Horace Harmon Lurton (February 26, 1844 – July 12, 1914) was an Associate Justice of the Supreme Court of the United States and previously was a United States circuit judge of the United States Court of Appeals for the Sixth Circuit and of the United States Circuit Courts for the Sixth Circuit.

==Early life==

Lurton was born on February 26, 1844, in Newport, Kentucky. He attended the Old University of Chicago, (Note: Lurton's Federal Judicial Center biography indicates he attended "Douglas University", which actually was a pejorative term for the Old University of Chicago, stemming from Stephen Douglas's involvement with the institution.) then received a Bachelor of Laws in 1867 from Cumberland School of Law (then part of Cumberland University, now part of Samford University).

He served in the Confederate States Army as a Sergeant Major with the 5th Tennessee Infantry at the age of 17, left for ill health, and later served as a private in the 2nd Kentucky Infantry and 3rd Kentucky Cavalry from 1862 to 1865. He was twice captured by Union forces, the second time sent as a prisoner of war to Johnson's Island Prison Camp in Sandusky Bay, Ohio. He claimed he was later paroled by President Lincoln because of pleas for mercy from his mother but this was merely an anecdote he often repeated to dinner guests, according to historian Roger Long. Mr. Long explains in detail what the evidence shows in an article he wrote in the December 1994 edition of Civil War Times. According to Mr. Long, apparently he was paroled from Johnson's Island only when he signed the oath of allegiance, not because of any act of the president. Mr Long's article includes interesting details about Lurton's service as well as possible reasons for the anecdote he was so fond of repeating.

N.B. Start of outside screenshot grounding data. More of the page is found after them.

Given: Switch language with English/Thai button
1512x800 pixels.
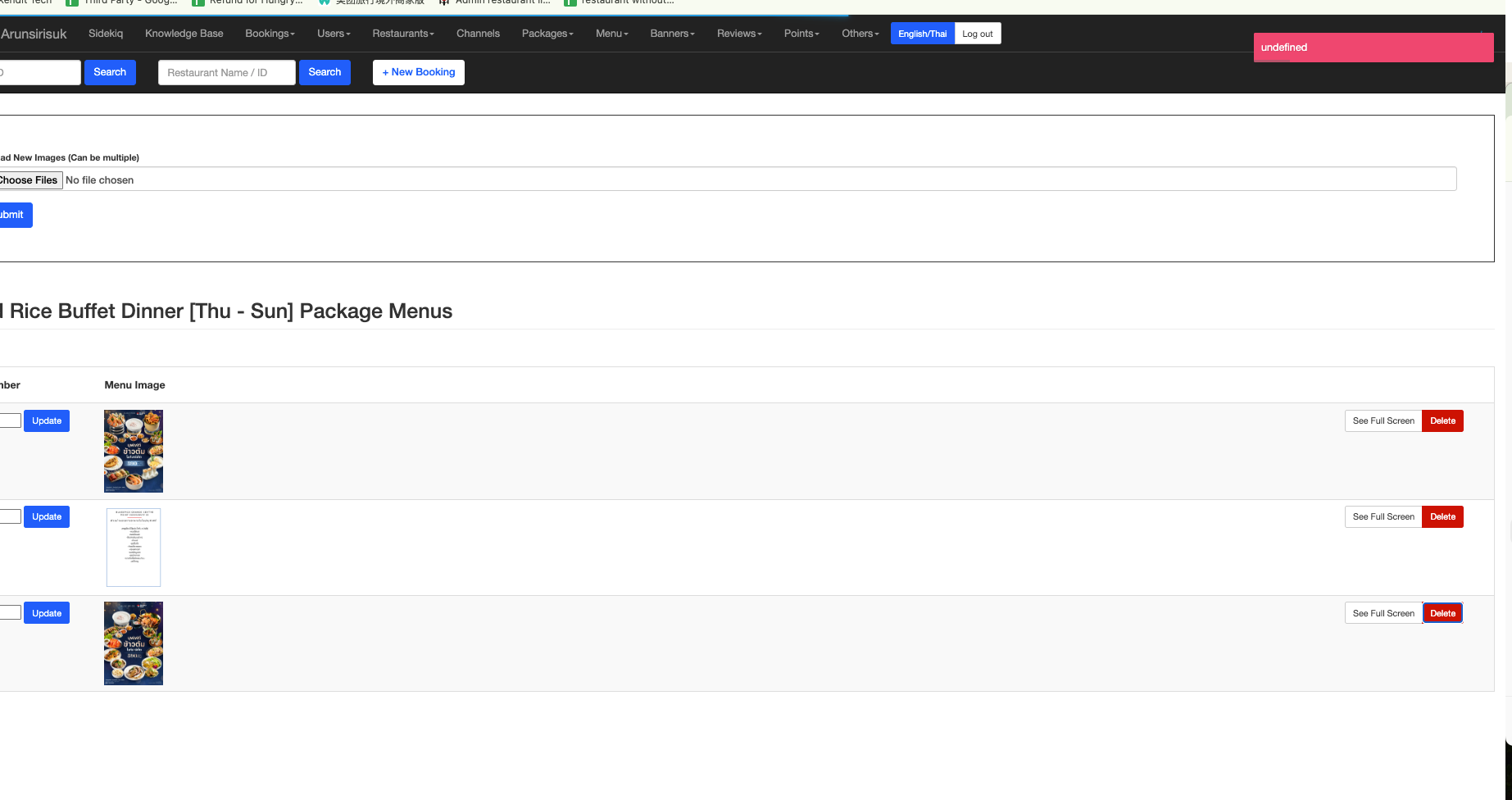Looking at the screenshot, I should click(922, 34).
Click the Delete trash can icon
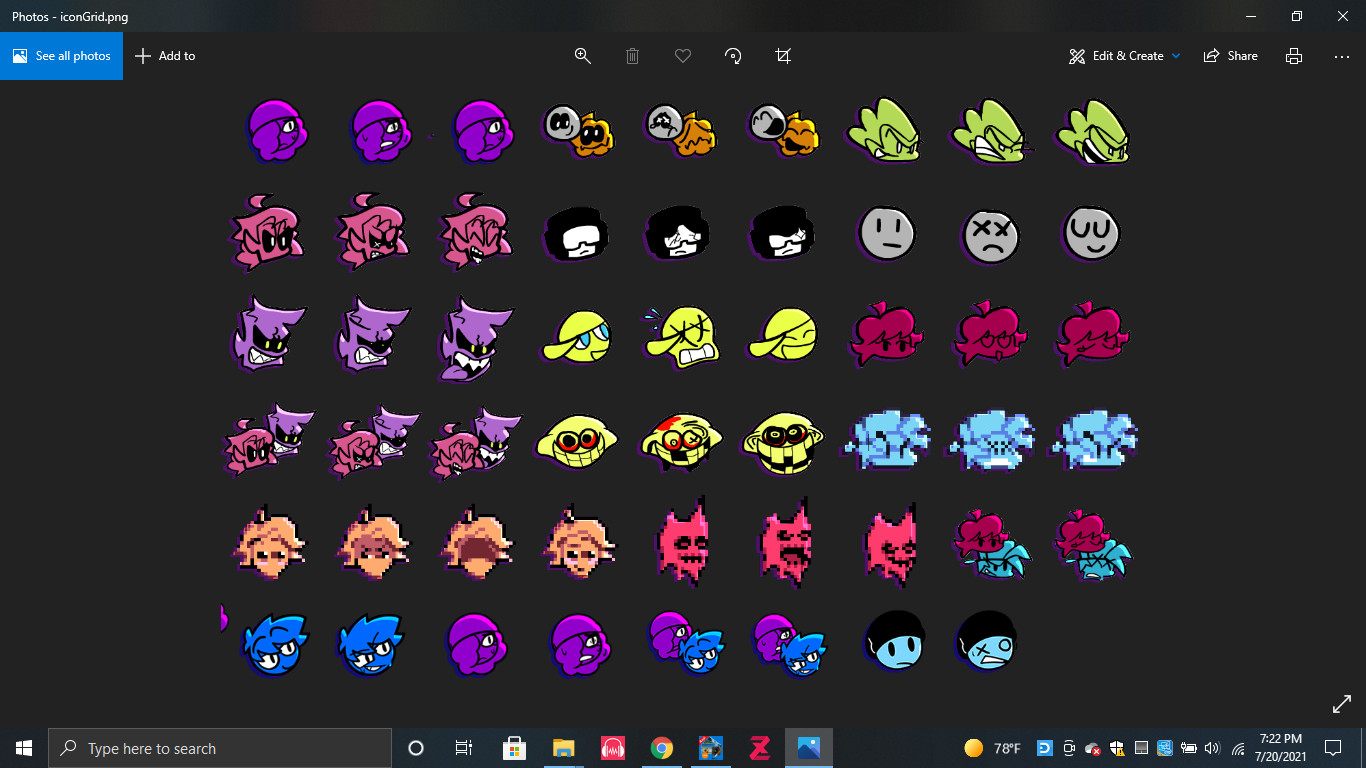Image resolution: width=1366 pixels, height=768 pixels. pyautogui.click(x=632, y=56)
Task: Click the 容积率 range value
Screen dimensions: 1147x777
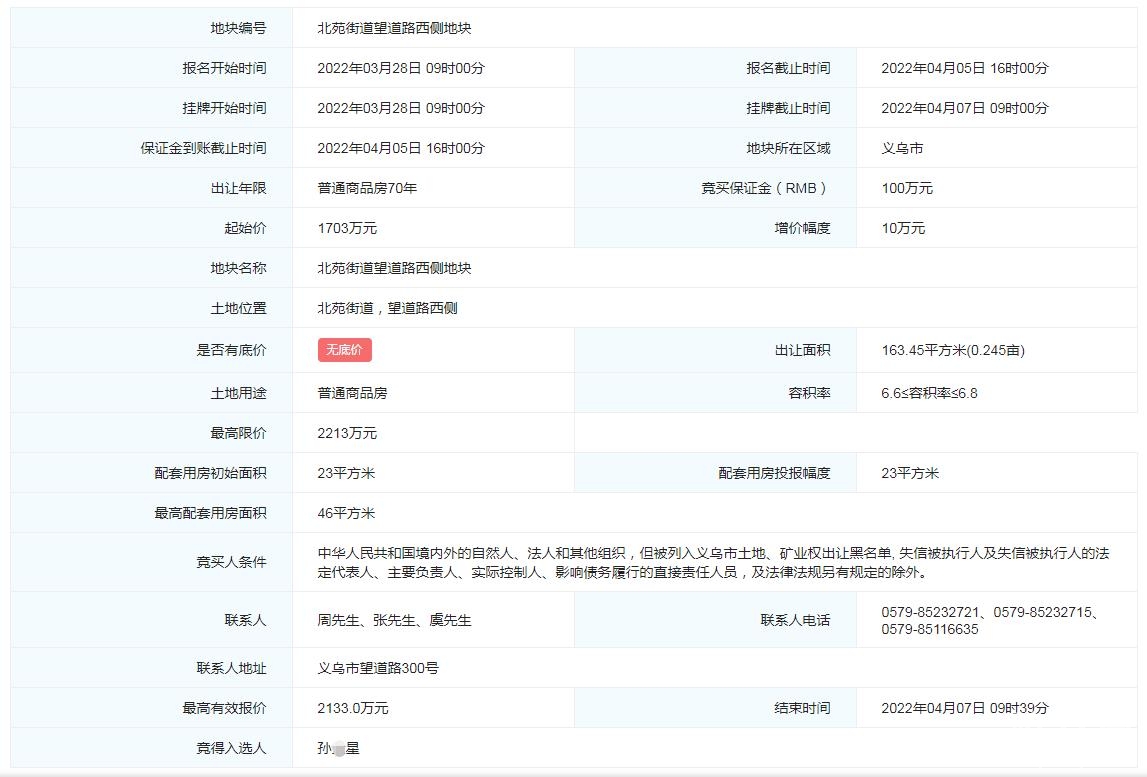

He entered private practice in Clarksville, Tennessee from 1867 to 1875. He was Chancellor for the Tennessee Chancery Court for the Sixth Judicial District from 1875 to 1878. He resumed private practice in Clarksville from 1878 to 1886. He was a justice of the Tennessee Supreme Court from 1886 to 1893. On January 17, 1893, Lurton was elected chief justice of the Court to succeed Peter Turney, but he only served in that position for two months.

== U.S. Circuit Court==

Lurton was nominated by President Grover Cleveland on March 22, 1893, to a joint seat on the United States Court of Appeals for the Sixth Circuit and the United States Circuit Courts for the Sixth Circuit vacated by Judge Howell Edmunds Jackson. He was confirmed by the United States Senate on March 27, 1893, and received his commission the same day. His service terminated on December 20, 1909, due to his elevation to the Supreme Court.

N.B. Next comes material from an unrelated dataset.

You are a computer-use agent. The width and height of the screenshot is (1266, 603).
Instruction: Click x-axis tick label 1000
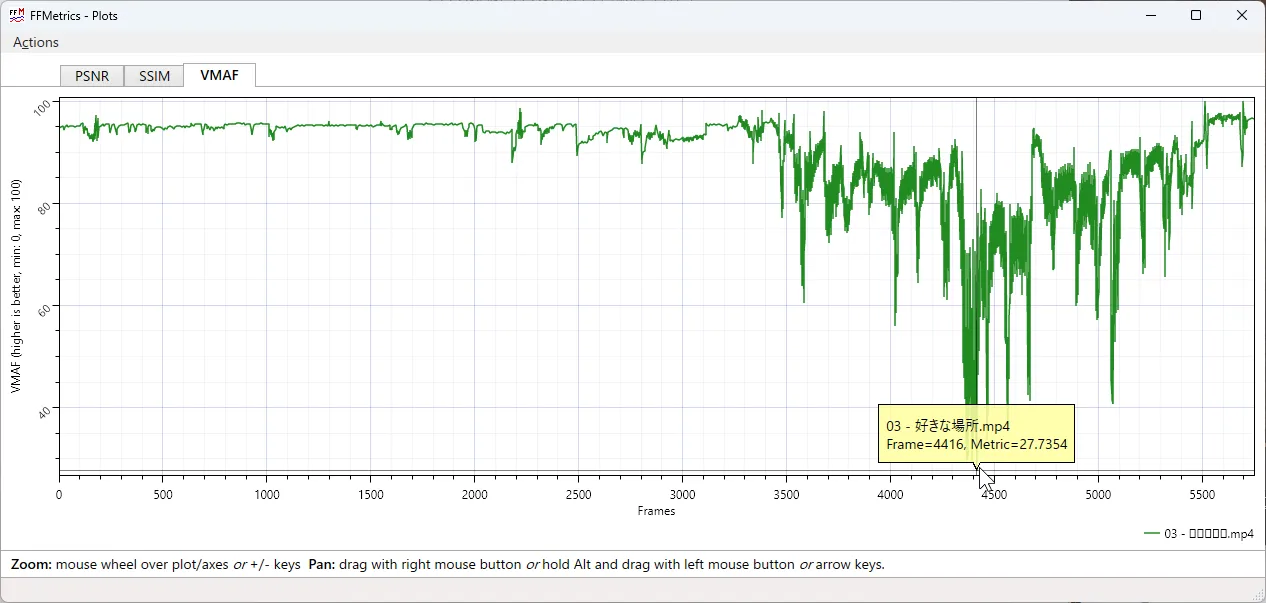pos(267,494)
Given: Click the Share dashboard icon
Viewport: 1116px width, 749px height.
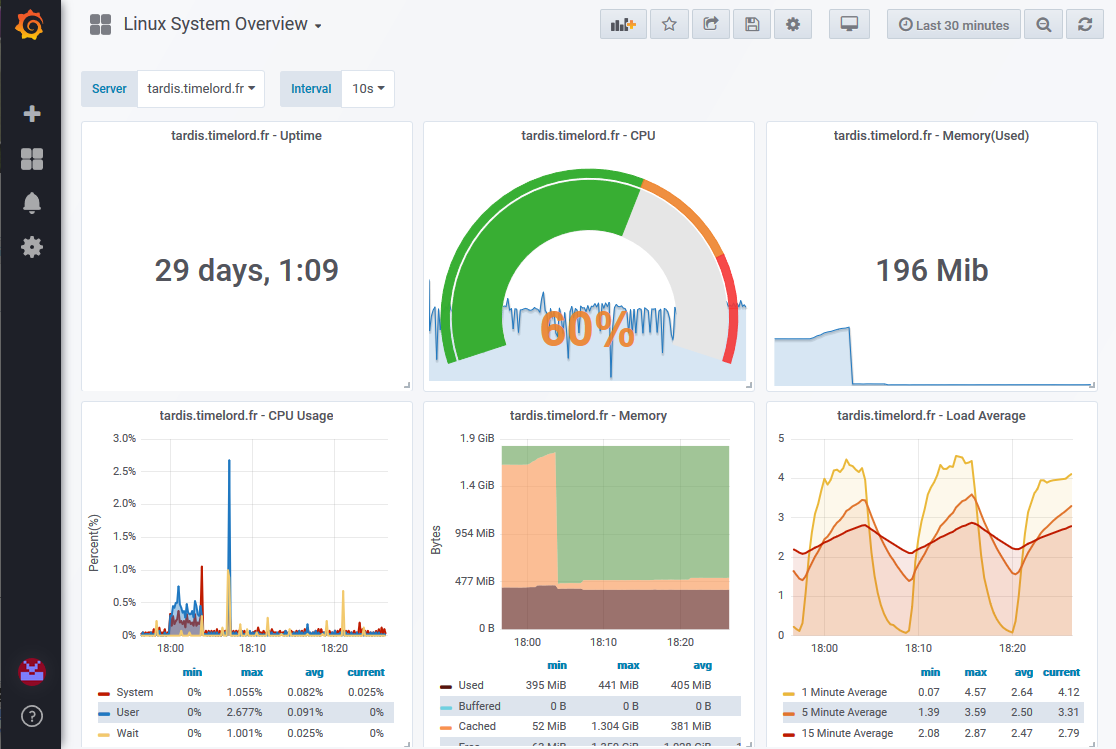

Concurrent with his service on the Sixth Circuit, Lurton served as Dean of the law department of Vanderbilt University from 1905 to 1909.

==U.S. Supreme Court==

On December 13, 1909, President William Howard Taft nominated Lurton as an associate justice of the United States Supreme Court, to succeed Rufus W. Peckham. He was confirmed by the Senate on December 20, 1909, and was sworn into office on January 3, 1910. At 65 years old at the time of his initial appointment in 1909, he was the oldest associate justice ever by initial appointment.

He was Circuit Justice for the Second Circuit from January 10, 1910, until January 8, 1911, Circuit Justice for the Third Circuit from January 9, 1911, until March 17, 1912, and Circuit Justice for the Seventh Circuit from March 18, 1912, until July 12, 1914. His service terminated on July 12, 1914, due to his death in Atlantic City, New Jersey.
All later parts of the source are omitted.